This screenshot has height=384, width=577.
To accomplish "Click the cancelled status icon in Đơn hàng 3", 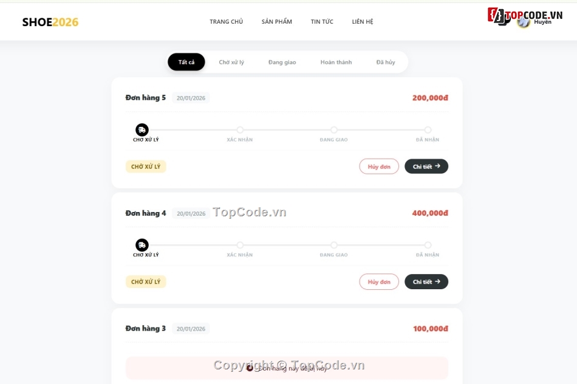I will tap(250, 368).
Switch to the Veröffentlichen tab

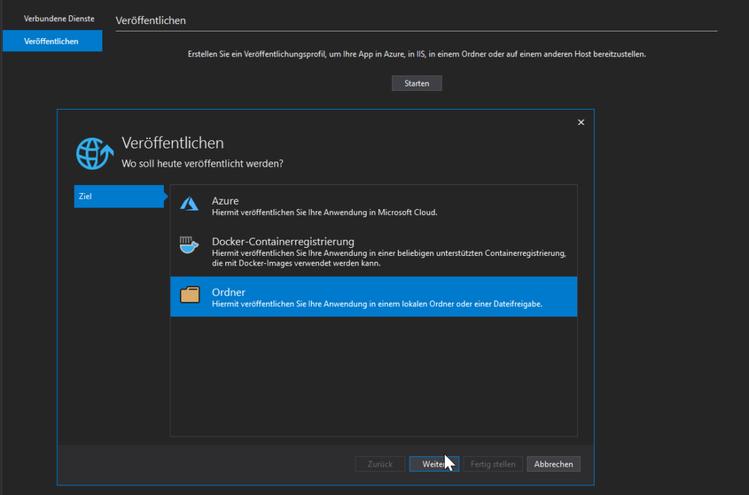[x=52, y=41]
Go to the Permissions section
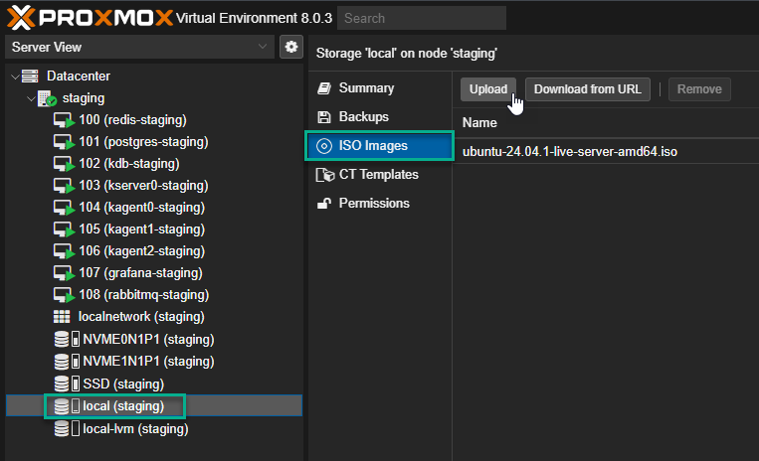759x461 pixels. pos(373,204)
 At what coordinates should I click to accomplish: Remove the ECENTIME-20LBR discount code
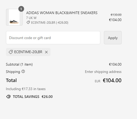(x=46, y=52)
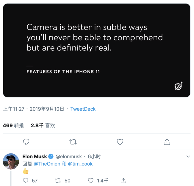Retweet Elon Musk's reply with 50 retweets
The width and height of the screenshot is (194, 186).
[58, 181]
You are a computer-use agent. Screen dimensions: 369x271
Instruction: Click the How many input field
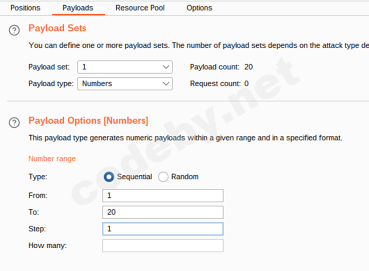point(163,246)
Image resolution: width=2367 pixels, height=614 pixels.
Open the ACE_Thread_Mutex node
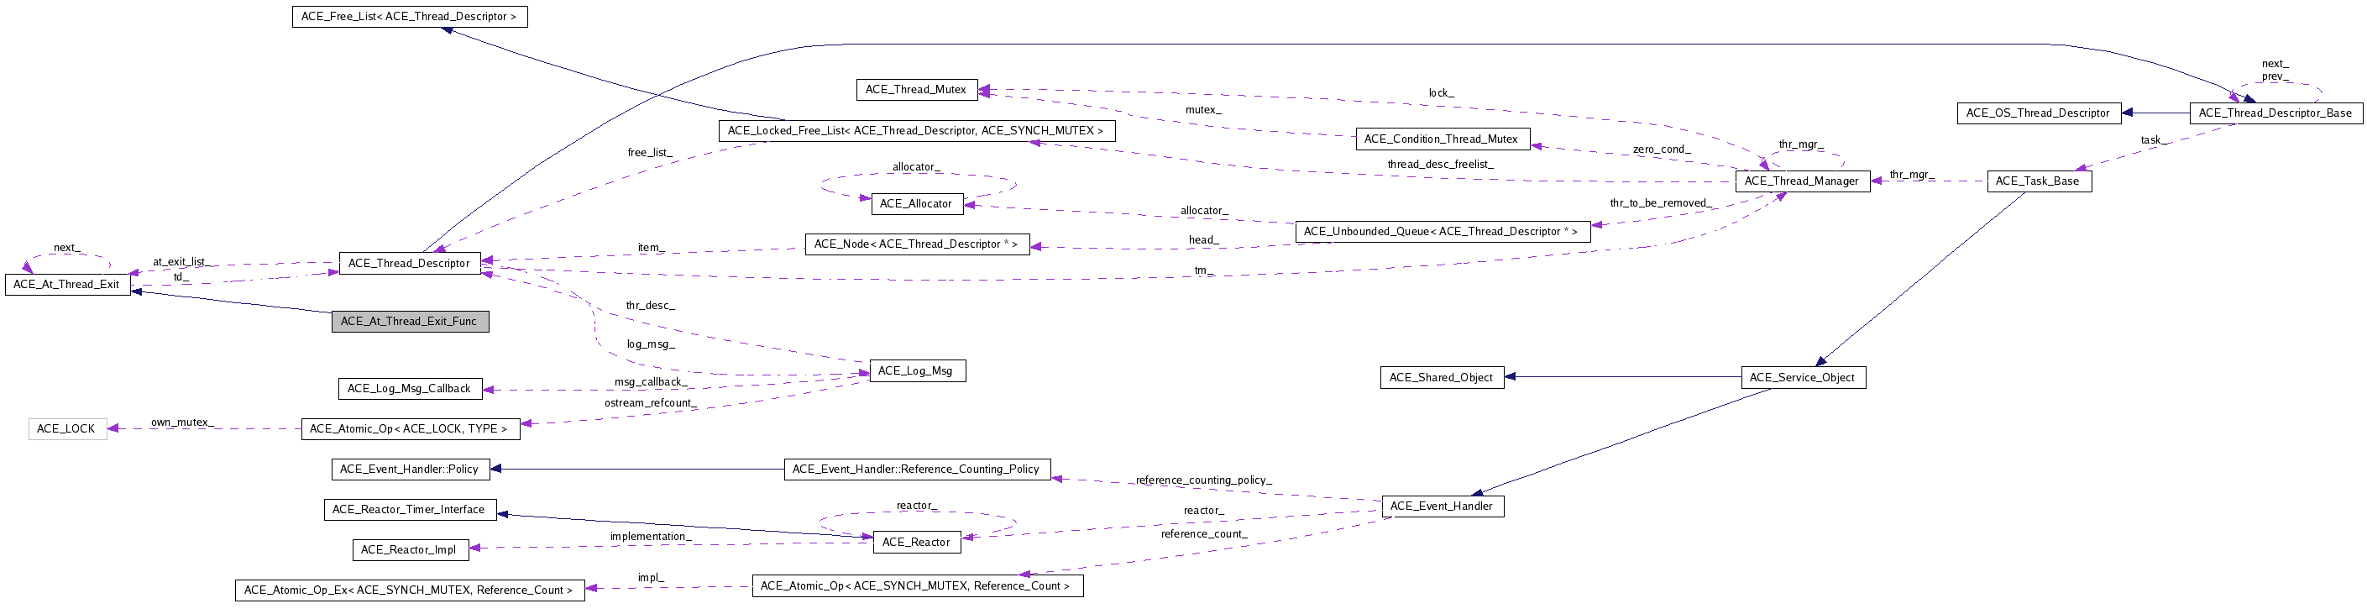tap(916, 90)
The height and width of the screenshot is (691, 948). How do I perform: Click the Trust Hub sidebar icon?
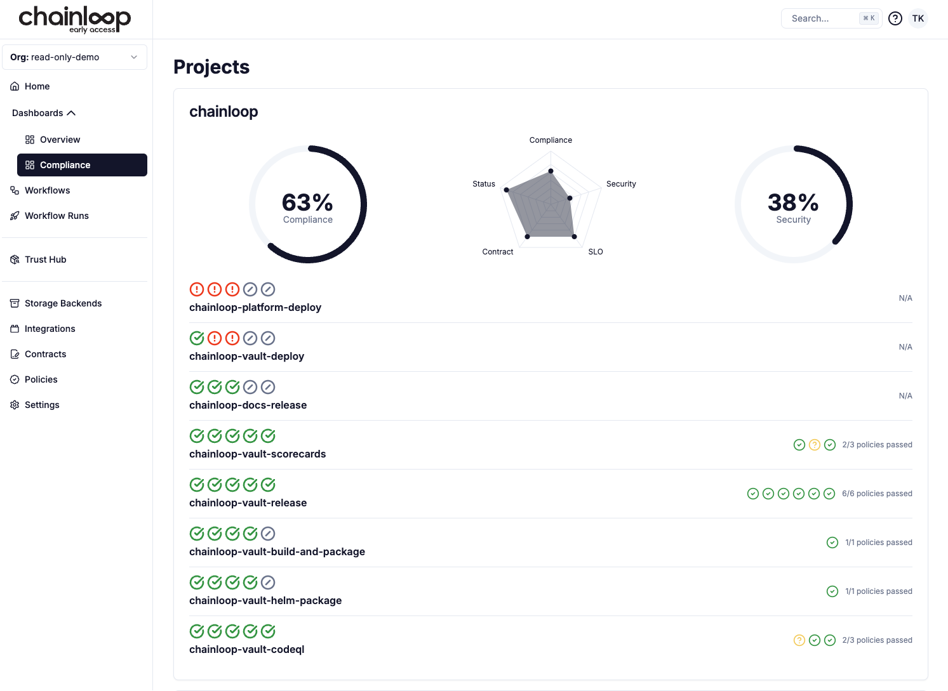(x=15, y=260)
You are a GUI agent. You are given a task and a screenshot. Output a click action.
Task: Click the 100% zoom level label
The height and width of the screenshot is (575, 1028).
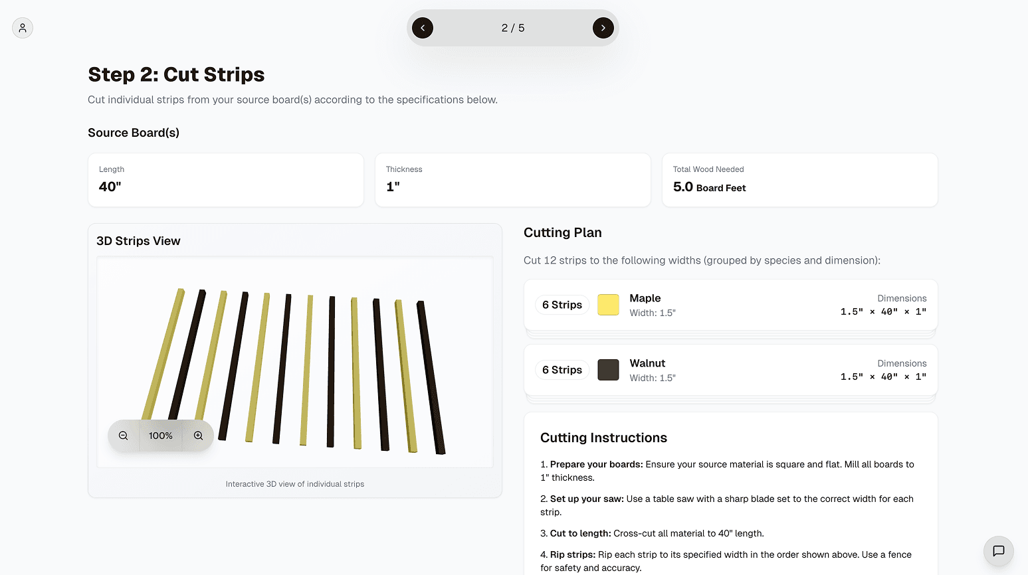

........

Please state how many lines of the listing contain the string "agent". Give only that number.

* [Task output]: 2